Using the listing below, set down exactly the lines starting at the line that contains "Click the Raumschiff" and ending at the line that contains "You are a computer-use agent. Screen", both included, and no others.
*** DATA PROVIDED Section Begins ***
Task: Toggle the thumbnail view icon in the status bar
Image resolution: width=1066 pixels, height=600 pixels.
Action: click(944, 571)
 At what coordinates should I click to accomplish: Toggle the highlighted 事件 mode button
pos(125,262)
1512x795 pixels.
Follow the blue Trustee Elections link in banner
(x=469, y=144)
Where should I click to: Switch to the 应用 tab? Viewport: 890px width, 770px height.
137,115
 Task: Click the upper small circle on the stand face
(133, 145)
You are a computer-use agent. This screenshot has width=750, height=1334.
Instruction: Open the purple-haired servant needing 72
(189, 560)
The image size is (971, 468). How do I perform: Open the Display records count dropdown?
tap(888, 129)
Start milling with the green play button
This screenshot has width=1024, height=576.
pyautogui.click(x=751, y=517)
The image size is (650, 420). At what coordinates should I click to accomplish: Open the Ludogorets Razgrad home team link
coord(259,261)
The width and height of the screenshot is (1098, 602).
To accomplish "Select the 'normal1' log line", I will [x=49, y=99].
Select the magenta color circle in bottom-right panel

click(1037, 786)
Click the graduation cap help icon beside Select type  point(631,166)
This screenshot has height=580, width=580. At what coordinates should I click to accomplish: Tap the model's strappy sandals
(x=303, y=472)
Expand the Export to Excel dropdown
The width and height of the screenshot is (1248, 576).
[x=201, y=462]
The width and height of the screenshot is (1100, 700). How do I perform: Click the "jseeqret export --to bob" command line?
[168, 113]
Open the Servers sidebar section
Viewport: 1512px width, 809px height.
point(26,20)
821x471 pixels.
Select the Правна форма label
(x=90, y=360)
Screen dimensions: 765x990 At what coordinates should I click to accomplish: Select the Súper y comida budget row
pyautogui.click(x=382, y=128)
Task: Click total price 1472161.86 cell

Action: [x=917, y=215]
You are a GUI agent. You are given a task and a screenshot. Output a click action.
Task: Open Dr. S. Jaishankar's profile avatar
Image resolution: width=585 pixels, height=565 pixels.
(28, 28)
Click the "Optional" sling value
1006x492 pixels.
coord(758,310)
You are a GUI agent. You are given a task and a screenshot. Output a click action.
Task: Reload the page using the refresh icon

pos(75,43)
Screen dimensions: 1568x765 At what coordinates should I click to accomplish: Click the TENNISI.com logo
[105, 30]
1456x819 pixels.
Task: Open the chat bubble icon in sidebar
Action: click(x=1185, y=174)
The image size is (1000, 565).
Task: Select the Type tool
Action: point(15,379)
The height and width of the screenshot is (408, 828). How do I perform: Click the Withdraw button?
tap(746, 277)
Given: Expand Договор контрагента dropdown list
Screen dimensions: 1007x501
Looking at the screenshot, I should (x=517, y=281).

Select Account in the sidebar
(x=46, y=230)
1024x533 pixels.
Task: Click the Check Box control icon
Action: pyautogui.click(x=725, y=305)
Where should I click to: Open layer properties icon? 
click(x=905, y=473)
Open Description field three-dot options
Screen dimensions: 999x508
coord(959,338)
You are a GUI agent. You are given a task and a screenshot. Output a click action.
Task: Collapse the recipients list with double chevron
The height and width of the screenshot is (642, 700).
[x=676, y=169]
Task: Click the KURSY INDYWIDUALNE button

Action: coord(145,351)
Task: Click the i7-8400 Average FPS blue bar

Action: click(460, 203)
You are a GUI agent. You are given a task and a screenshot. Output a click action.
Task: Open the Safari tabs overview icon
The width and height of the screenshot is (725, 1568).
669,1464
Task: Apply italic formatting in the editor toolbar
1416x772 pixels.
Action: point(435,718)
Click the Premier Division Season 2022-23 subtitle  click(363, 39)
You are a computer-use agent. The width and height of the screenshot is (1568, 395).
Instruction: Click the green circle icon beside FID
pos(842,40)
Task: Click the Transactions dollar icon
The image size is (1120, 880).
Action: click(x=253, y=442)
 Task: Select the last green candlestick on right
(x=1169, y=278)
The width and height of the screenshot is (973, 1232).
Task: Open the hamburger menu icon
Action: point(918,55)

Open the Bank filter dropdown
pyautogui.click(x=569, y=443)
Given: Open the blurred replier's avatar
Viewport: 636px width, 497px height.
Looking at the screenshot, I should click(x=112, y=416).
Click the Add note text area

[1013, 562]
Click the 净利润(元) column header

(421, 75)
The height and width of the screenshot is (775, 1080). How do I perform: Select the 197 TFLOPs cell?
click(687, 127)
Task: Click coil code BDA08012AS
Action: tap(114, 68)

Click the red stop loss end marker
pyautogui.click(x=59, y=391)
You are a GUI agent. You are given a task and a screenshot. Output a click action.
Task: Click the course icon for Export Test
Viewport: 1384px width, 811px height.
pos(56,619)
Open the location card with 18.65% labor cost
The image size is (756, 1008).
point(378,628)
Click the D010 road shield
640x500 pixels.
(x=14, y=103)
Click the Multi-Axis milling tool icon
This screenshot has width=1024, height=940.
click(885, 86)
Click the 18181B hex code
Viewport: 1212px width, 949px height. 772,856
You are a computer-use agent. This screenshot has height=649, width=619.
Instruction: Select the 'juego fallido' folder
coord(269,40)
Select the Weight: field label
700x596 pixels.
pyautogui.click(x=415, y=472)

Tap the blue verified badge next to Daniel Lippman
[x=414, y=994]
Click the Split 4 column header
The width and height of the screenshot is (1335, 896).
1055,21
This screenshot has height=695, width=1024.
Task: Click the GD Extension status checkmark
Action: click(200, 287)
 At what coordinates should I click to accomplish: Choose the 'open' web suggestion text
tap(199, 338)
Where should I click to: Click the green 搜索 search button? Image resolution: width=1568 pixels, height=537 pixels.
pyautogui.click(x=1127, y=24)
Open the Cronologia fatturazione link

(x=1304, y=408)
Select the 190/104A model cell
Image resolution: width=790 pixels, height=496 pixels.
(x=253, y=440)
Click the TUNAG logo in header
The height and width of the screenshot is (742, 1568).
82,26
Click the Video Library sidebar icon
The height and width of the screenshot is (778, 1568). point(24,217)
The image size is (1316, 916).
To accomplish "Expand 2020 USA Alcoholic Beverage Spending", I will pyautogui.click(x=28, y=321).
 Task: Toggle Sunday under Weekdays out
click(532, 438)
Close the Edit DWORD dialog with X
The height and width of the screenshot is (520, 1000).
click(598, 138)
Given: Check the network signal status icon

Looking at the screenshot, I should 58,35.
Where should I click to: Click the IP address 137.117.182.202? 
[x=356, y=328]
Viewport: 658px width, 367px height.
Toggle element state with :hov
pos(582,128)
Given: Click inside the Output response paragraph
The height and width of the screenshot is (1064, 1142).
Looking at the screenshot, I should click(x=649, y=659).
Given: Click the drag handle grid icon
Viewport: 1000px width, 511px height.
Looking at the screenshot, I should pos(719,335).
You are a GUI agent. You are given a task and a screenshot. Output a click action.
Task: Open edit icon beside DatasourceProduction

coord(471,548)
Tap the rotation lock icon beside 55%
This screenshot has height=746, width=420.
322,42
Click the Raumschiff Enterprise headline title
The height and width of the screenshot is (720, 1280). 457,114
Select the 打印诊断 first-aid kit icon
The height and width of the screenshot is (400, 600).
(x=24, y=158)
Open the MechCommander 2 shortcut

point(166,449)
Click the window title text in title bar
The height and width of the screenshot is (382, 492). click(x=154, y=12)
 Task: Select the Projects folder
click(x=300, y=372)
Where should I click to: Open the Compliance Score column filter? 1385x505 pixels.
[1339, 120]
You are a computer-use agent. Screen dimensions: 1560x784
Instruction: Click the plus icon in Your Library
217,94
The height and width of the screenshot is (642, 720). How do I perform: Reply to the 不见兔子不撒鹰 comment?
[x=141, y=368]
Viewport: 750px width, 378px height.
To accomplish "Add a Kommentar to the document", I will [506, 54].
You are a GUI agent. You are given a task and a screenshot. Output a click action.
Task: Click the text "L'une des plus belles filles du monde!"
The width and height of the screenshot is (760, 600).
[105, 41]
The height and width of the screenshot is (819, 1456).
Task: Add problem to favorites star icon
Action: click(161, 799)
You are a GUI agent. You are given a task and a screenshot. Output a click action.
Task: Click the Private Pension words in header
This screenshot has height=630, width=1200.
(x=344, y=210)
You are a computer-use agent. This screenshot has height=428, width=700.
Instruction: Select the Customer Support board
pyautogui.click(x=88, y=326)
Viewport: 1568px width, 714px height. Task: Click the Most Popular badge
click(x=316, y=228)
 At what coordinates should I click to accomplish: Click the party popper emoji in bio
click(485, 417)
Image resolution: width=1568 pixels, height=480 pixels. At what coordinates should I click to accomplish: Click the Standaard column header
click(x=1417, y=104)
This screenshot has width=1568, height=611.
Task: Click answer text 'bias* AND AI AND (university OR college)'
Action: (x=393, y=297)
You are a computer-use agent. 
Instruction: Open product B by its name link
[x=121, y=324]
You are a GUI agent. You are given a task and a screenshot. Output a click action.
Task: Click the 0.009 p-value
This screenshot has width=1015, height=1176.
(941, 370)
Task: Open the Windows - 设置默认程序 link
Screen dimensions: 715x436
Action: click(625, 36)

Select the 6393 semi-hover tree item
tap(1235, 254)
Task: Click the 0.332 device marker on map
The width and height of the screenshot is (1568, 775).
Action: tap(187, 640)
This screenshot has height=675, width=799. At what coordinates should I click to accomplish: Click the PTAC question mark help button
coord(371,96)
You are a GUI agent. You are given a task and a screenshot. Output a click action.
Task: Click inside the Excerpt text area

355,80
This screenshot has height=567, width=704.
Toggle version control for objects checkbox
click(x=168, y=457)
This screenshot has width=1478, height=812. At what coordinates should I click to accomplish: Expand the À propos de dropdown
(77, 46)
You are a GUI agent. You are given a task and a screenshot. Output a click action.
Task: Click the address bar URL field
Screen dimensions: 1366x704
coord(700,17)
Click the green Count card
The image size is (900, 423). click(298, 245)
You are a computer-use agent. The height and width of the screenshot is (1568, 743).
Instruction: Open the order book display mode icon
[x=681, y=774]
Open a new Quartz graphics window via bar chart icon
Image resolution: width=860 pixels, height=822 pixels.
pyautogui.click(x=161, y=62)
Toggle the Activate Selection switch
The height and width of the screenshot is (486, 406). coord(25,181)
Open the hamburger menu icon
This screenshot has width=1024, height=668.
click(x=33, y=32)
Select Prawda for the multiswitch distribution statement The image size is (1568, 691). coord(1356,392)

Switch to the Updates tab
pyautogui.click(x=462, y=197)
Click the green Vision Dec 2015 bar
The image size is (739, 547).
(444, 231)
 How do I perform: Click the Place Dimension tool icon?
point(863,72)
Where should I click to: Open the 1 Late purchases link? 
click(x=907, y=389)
*** DATA PROVIDED Section Ends ***
## WRITTEN RESPONSE
Click the Raumschiff Enterprise headline title
The height and width of the screenshot is (720, 1280). 457,114
Select the 打印诊断 first-aid kit icon
The height and width of the screenshot is (400, 600).
(x=24, y=158)
Open the MechCommander 2 shortcut

point(166,449)
Click the window title text in title bar
The height and width of the screenshot is (382, 492). click(x=154, y=12)
 Task: Select the Projects folder
click(x=300, y=372)
Where should I click to: Open the Compliance Score column filter? 1385x505 pixels.
[1339, 120]
You are a computer-use agent. Screen dimensions: 1560x784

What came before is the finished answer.